Raghu Bollapragada
Assistant Professor
Operations Research and Industrial Engineering
The University of Texas at Austin
Greetings! I am Raghu Bollapragada, an Assistant Professor in the Operations Research and Industrial Engineering program at The University of Texas at Austin. I am also affiliated with the ODEN Institute for Computational Engineering & Sciences, Machine Learning Laboratory , and Center for Dynamics and Controls of Material: an NSF MRSEC at UT Austin.
My research focuses on designing algorithms for nonlinear optimization. My research include works in subfields such as constrained optimization, stochastic optimization, distributed optimization, and optimization algorithms for machine learning. As the scale and difficulty of optimization problems being posed increases in areas such as logistics, controls, machine learning, and computational physics, designing new age optimization algorithms becomes necessary to tackle these problems while taking full advantage of hardware and software tools available.
News !!!
November 2024
Our paper "Adaptive Consensus: A network pruning approach for decentralized optimization" is now published in SIAM Journal On Optimization. DOI: 10.1137/23M1599379
Our paper on adaptive sampling based negative-curvature approaches for solving unconstrained stochastic optimization is now available online. https://arxiv.org/pdf/2411.10378
Our paper on efficient mathematical programming approaches for optimal camera placement is now available online. https://arxiv.org/pdf/2411.17942
October 2024
Our paper "Balancing Communication and Computation in Gradient Tracking Algorithms for Decentralized Optimization" is now published in Journal of Optimization Theory and Applications. DOI: 10.1007/s10957-024-02554-8
I am honored to have been elected Vice Chair of Nonlinear Optimization for the INFORMS Optimization Society (2024–2026).
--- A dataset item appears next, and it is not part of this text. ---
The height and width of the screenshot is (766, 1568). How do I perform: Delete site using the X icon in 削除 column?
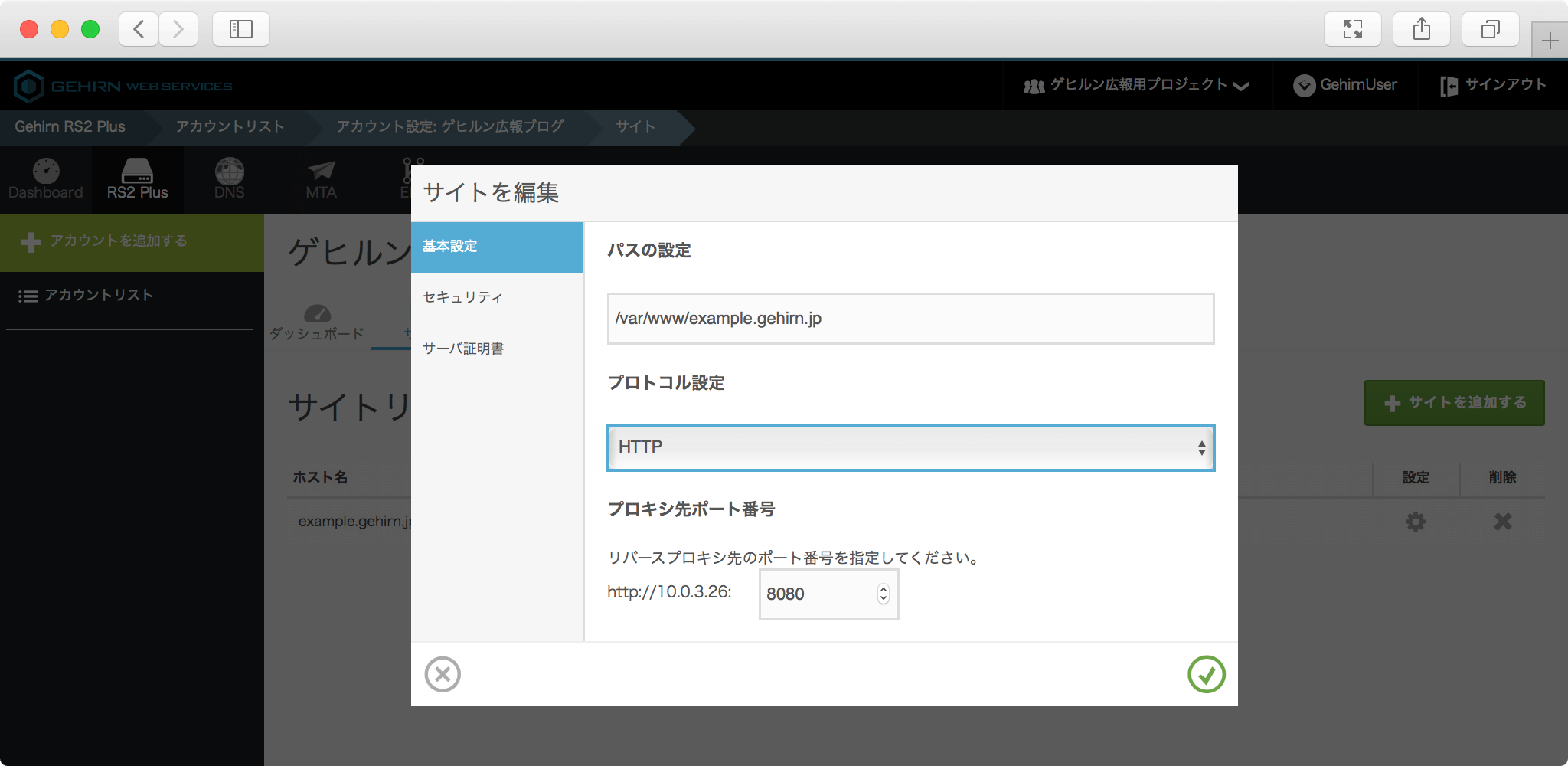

Our research group organized multiple sessions and delivered talks at the 2024 INFORMS Annual Meeting. Congratulations to Shagun Gupta, Yash Kumar, and Jiahao Shi on their contributions!
September 2024
Our paper "A Retrospective Approximation for Smooth Stochastic Optimization" is now published in Mathematics of Operations Research. DOI: 10.1287/moor.2022.0136
Congratulations Marissa Llamas!!! Won the best poster award for her poster on "Towards Adaptive Selection of Directions in Unconstrained Deterministic Derivative-Free Optimization" at the Texas Advanced Computing Center Symposium.
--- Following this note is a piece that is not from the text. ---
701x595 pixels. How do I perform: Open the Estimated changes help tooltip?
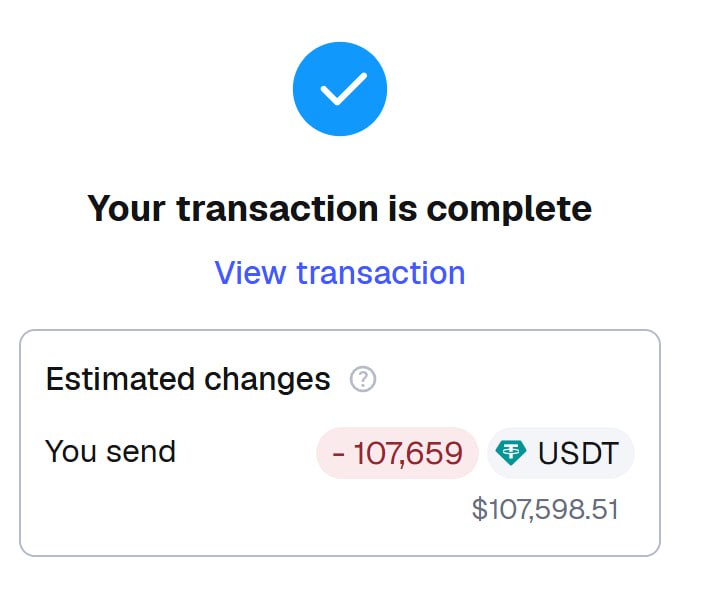[x=363, y=380]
Marissa Llamas (Summer Undergraduate Research Student) presented poster at the STARS Conference in San Diego, CA.
August 2024
Our paper "On the fast convergence of heavy ball momentum" is now published in IMA Journal of Numerical Analysis. DOI: 10.1093/imanum/drad033
Our paper on Hessian averaging that achieves provably (deterministic) superlinear convergence without increasing Hessian sample sizes is available online. https://arxiv.org/pdf/2408.07268
Congratulations Cem Karamanli!!! Successfully defended his thesis on "Design and Analysis of Adaptive Methods for Nonlinear Optimization". He will be joining Amazon.
Support
My research is supported by an NSF grant DMS-2324643, Argonne National Laboratory (ANL) and Lawrence Livermore National Laboratory (LLNL).